The installation comprises a two-channel video environment anchored by cubic forms made of soil. On one side, generative abstractions respond to visitors’ movement, translating bodily presence into shifting constellations of particles. On the other side, footage recorded in the Pucallpa region of the Peruvian Amazon unfolds in three temporal chapters.
In the first chapter, noise prevails: dispersed particles of sound and light repel one another, mirroring pressured ecosystems and fragmented communities. Human presence intensifies this separation. In the second chapter, flows emerge—colored particles drift like rivers or serpents, as ancestral rhythms intersect with experimentation. In the third chapter, harmony returns: earth-toned particles move as a coordinated mass, evoking the territory as a living organism.

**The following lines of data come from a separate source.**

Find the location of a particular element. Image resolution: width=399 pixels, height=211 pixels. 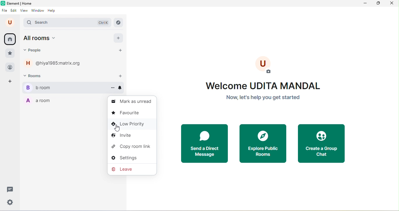

notifications is located at coordinates (121, 88).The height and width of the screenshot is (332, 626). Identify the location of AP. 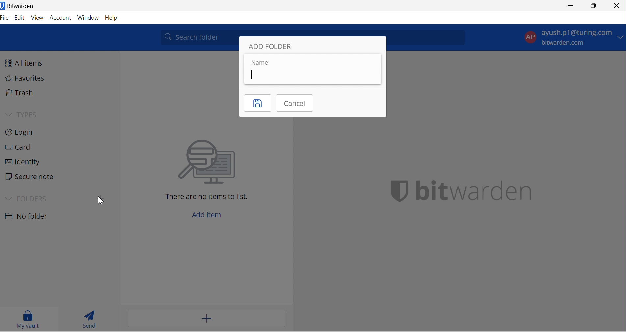
(528, 36).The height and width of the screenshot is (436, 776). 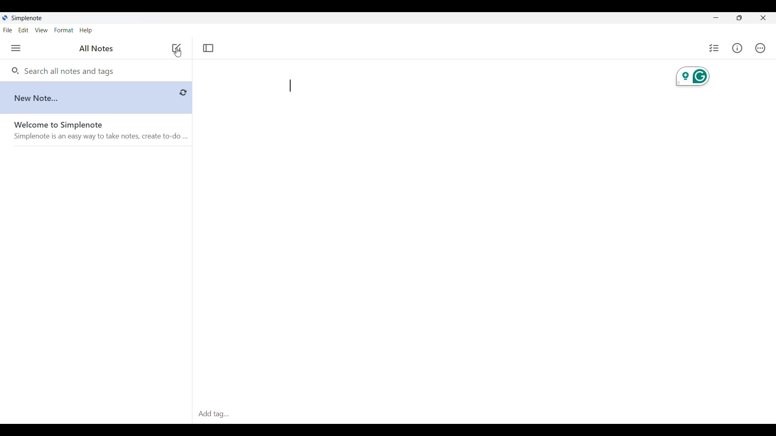 I want to click on Toggle focus mode, so click(x=209, y=48).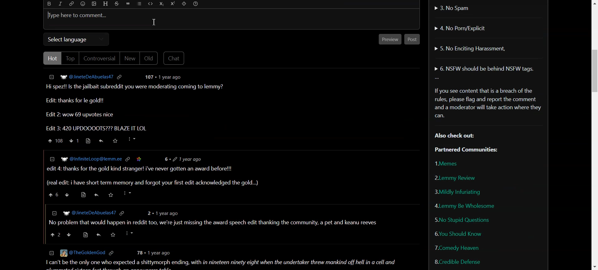  What do you see at coordinates (465, 206) in the screenshot?
I see `Lemmy Be Wholesome` at bounding box center [465, 206].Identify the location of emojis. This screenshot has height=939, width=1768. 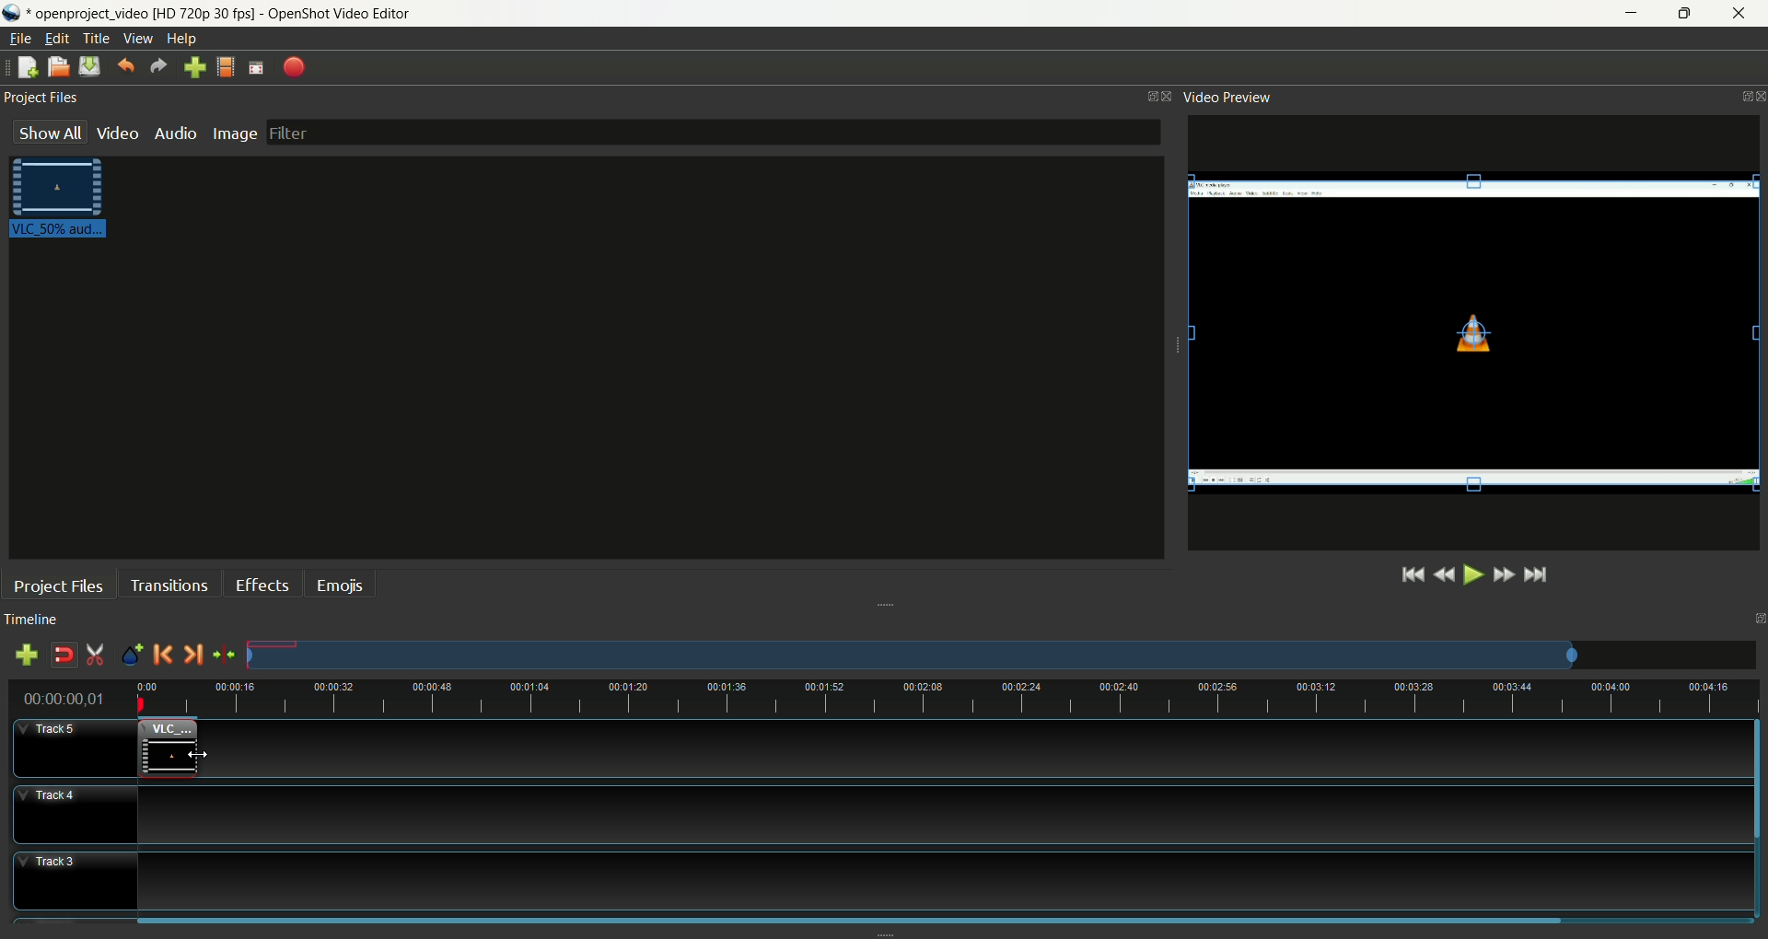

Threaded throughout is the ícaro—a healing chant that moves from distortion to clarity. Here, digital systems function as a listening apparatus, situating contemporary media within longer histories of song, memory and communal endurance.


Jimmy Carrillo is an interdisciplinary Peruvian artist and journalist exploring climate change, memory, and indigenous knowledge through technology and storytelling. Author of the award-winning graphic novel 181, he holds a Master in Innovation and works with environmental and human rights groups to amplify unheard voices and promote territorial and cultural sustainability.